Ephelia's "multidimensional self-imaging," noticed by Judith Page in her thesis of 1995, as well as the poet's many "confusing" voices, which befuddled Warren Chernaik in 1995, are but manifestations of Mary Villiers's ventrilloquial skill and documented delight in mimicry and impersonation: she is "Celadon" in "A Reply, by a Friend"; she is the jilted courtesan "Mall" Kirke in the famous lamentation to Ld. Mulgrave ("Bajazet"); and she is the literary ingénue, "Ephelia," seeking patronal protection from her public double -- the high and mighty Mary Villiers, Duchess of Richmond and Lennox.
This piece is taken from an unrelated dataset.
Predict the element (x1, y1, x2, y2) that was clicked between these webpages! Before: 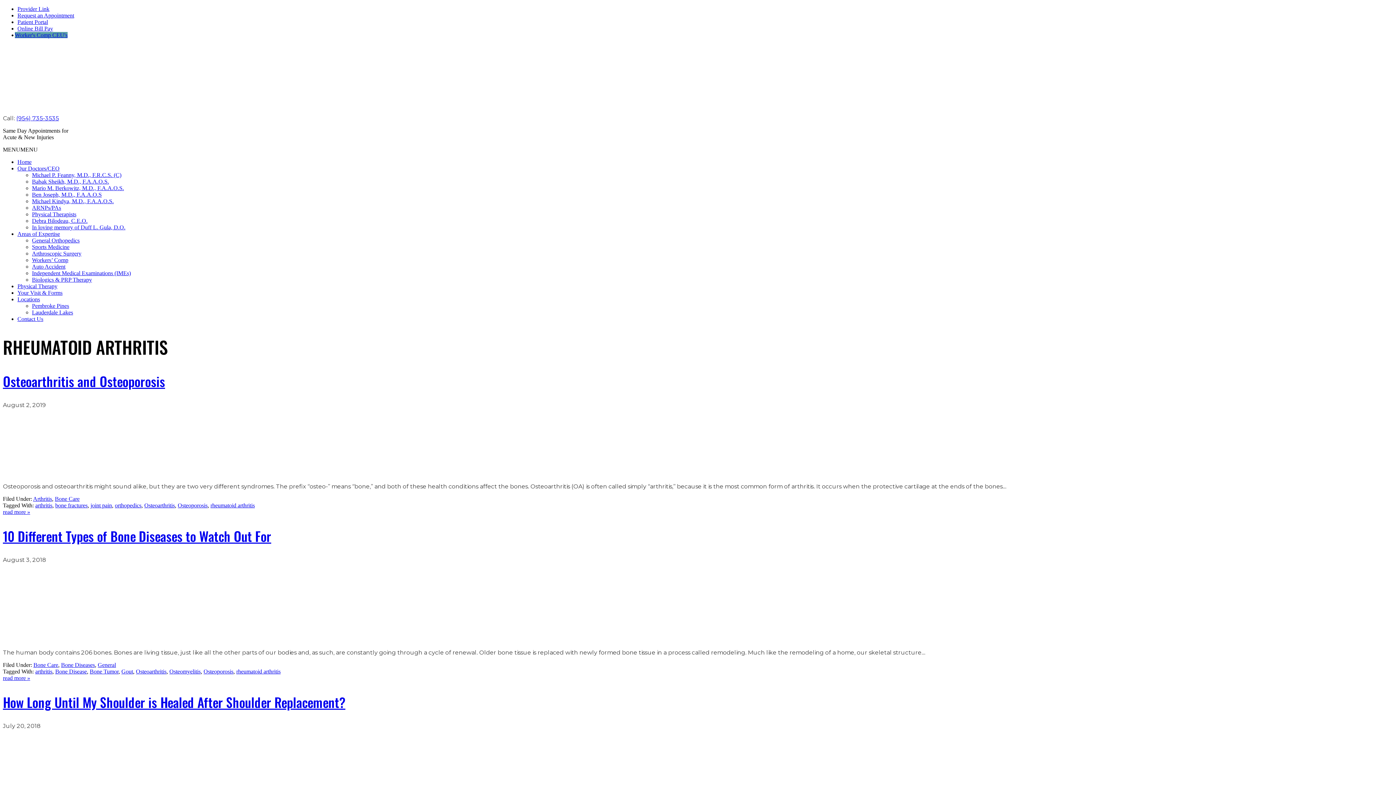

The transmission of pseudonymous and anonymous poetry is an essential consideration in the complex subject of manuscript dissemination at the Stuart court. The key to my subject's modus operandi may exist in another of Van Dyck's poetic renderings of the present candidate. His famous double-portrait, Mary Villiers, with Mrs Gibson, her Dwarf (ca. late 1630s) (Image 11a), which hangs in the double-cube room at Wilton House (Wilton House Catalogue [1968], No. 163), illustrates the popularity of the dwarf theme in Stuart portraiture, which Van Dyck evidently brought into vogue in 1633 with his portrait of Mary Villiers's adoptive mother, Queen Henrietta Maria, who posed for Van Dyck with her dwarf, Sir Jeffrey Hudson (National Gallery of Art, Washington, D.C.; Image 11b). We know that Mary Villiers emulated her surrogate mother (the "Eugenia" in Female Poems...by Ephelia) in her choice of costume, hair-style, and jewelry, which remained consistent in almost all surviving portraits of Mary Villiers. It now appears that Henrietta Maria also inspired some of the poses, tropes, and themes in Van Dyck's portraits of the queen's adoptive (or foster) Villiers daughter. I was struck by the "dwarf" portrait of Mary Villiers, rivetted by the power of her ironic gaze. I saw in the picture an encoded image of literary transmission. On the tray which Mrs Gibson offers her mistress, we see a pair of long gloves, which Mary Villiers importantly touches with her right hand. She, in fact, raises one of the gloves from the plate, lest there be any confusion as to the plate's contents. Her arch gaze is not directed at her companion or the gloves, but rather at us. She dramatically engages our attention through her gaze and through this theatrical gesture in order, it appears, to communicate closely-held information.

It is entirely possible that Mary's gloves provided a convenient vehicle of transit for her small sheets of manuscript verse. A precedent for gloves as a medium of literary transmission exists in the Comte de Gramont's Mémoires of the later-Stuart court, in which Lord Hamilton, speaking of his affair with Lady Chesterfield, mentions that she transmitted a sensitive letter to him by secreting it away among her gloves and fan (74) (Gloves). From what we know of Mary Villiers's intriguing character, this particular portrait seems to be much more than a striking power-text of high status and gracious living: it may tender a clue to the sitter's secret literary life and habits. Just as a pseudonym, the glove performs a service: it is a cover for the hand. As Christopher Brown has shown, the best of Van Dyck's portraits rely on strong allegorical and symbolic content.

But what of Mary's dwarf, Mrs Gibson? Was this diminutive court page the stealthy and inconspicuous conduit of Lady Villiers's (engloved) poems? I presently am investigating contemporary materials relating to Anne Gibson, with the hope of finding even a fragile reference to the character of her relationship with Mary Villiers.